=== Request A ===
Please gather every line in the rows below that contains the string "height", treating uppercase and lowercase as different.

Currently, extensive research has been conducted on the low-carbon economic dispatch modeling of DIES [11,12]. Reference [13] investigated electric–thermal–gas coupling, considered the impact of equipment input power variations on operating efficiency, and established a low-carbon economic dispatch model based on variable operating characteristics of equipment. References [14,15,16] introduce tiered carbon trading and deep reinforcement learning-based strategies into integrated energy system dispatch, effectively guiding and constraining system carbon emissions through market mechanisms and data-driven optimization.
Another major research direction concentrates on improving the economic efficiency and low-carbon performance of integrated energy systems through user-side flexibility exploitation and advanced multi-objective optimization methods. References [17,18,19,20] considered demand response strategies for park users, which improved the economic efficiency and low-carbon performance of park operation to some extent. To further improve the convergence and solution quality of multi-objective optimization, Reference [21] proposed a multi-objective particle swarm optimization algorithm based on the multi-strategy improvement of hybrid energy storage configuration. In addition, Reference [22] applied an elite non-dominated sorting and grid index-based multi-objective crawling search algorithm to wind farm layout optimization. References [23,24] used NSGA-II and NSGA-III algorithms to solve multi-objective optimization problems, respectively. The above-mentioned solution algorithms have good applicability and convergence for multi-objective optimization problems in energy systems.

=== Entries ===
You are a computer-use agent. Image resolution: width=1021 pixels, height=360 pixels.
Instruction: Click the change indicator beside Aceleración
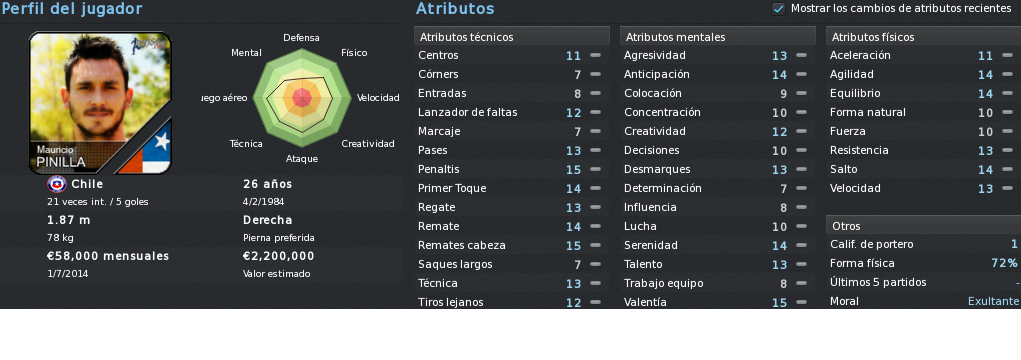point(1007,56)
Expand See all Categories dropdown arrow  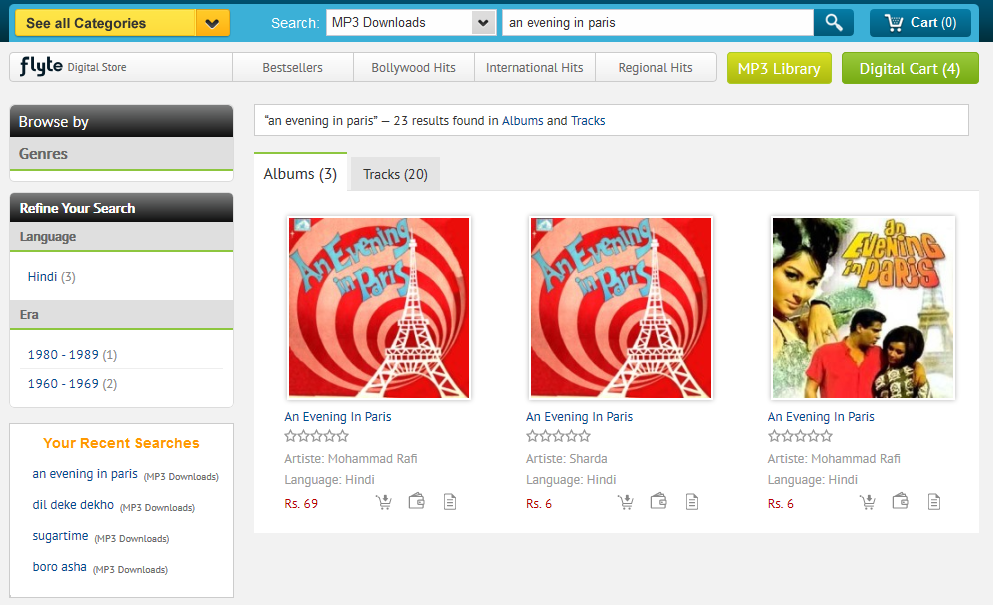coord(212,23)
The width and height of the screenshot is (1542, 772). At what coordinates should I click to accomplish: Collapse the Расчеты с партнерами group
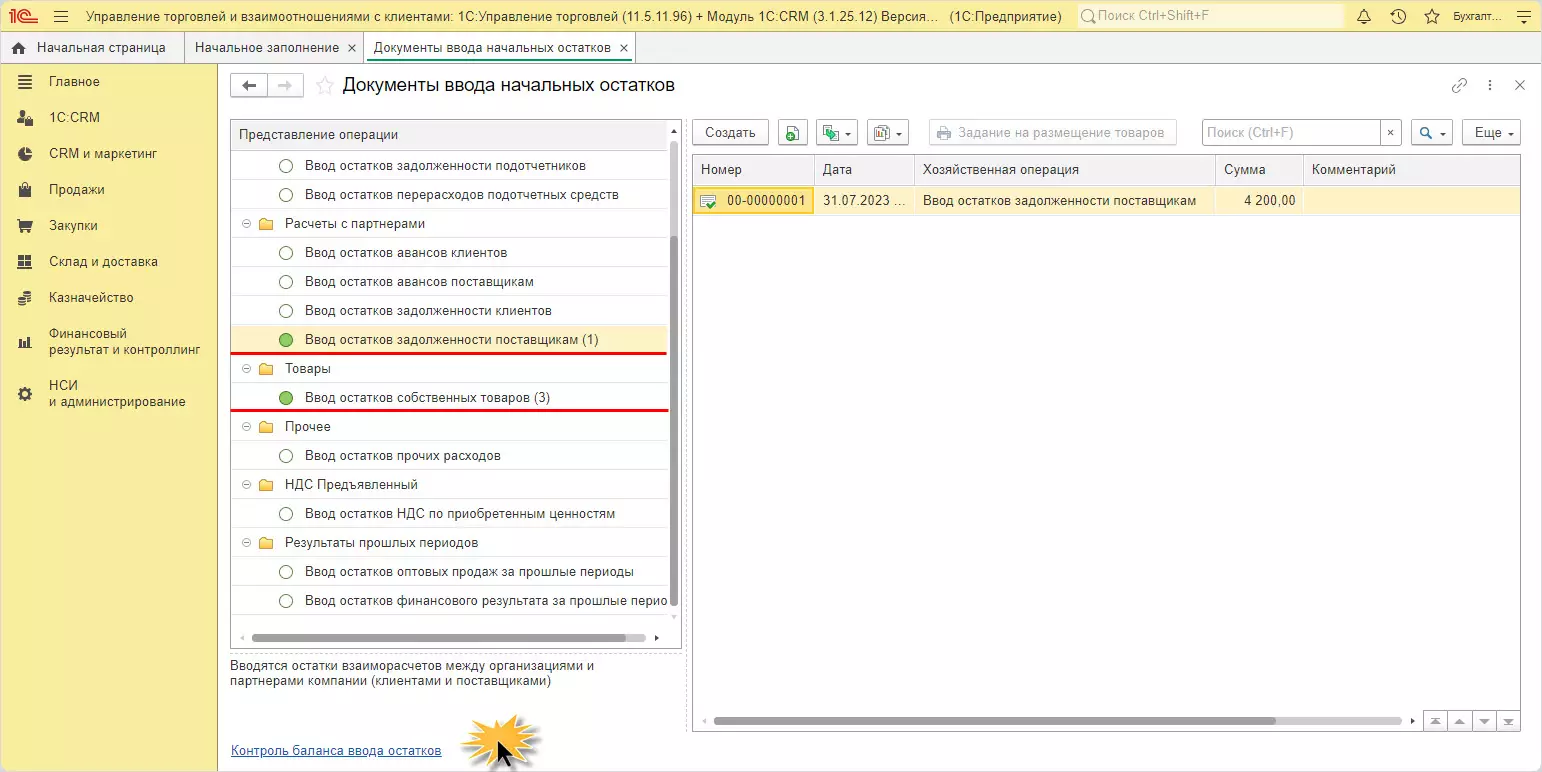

=== Request B ===
In the passage on low-carbon dispatch research, which algorithms did References [23,24] use to solve multi-objective optimization problems?

=== Written answer A ===
You are a computer-use agent. Image resolution: width=1021 pixels, height=360 pixels.
The width and height of the screenshot is (1542, 772). At what coordinates should I click to accomplish: Collapse the Расчеты с партнерами group

=== Written answer B ===
NSGA-II and NSGA-III